Exercise aim.
Could you retype exactly the line containing "This screenshot has" and every line after it in the data below, leaving out the pictures?

Provided records.
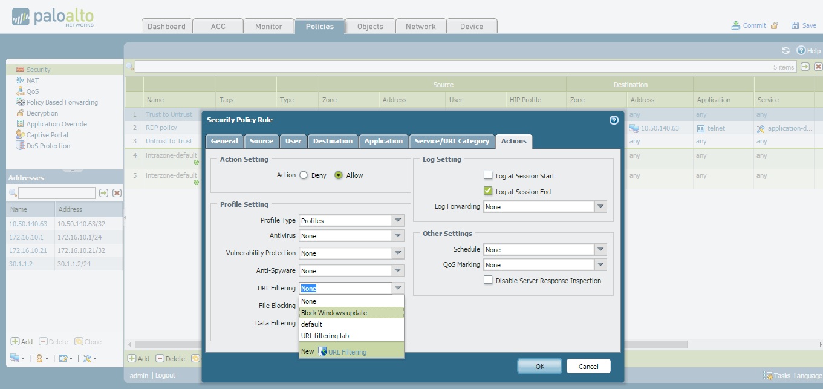Switch to the Service/URL Category tab
823x389 pixels.
(x=451, y=141)
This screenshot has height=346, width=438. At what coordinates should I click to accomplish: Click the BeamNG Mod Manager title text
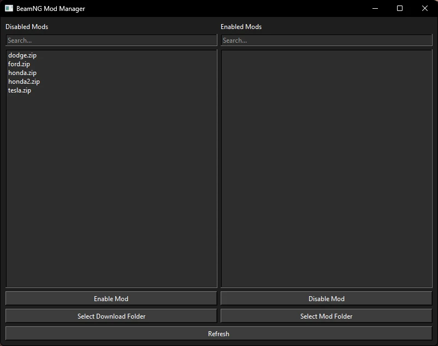51,9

Response for this exercise.
This screenshot has height=346, width=438. At what coordinates should I click to accomplish: Click the BeamNG Mod Manager title text
51,9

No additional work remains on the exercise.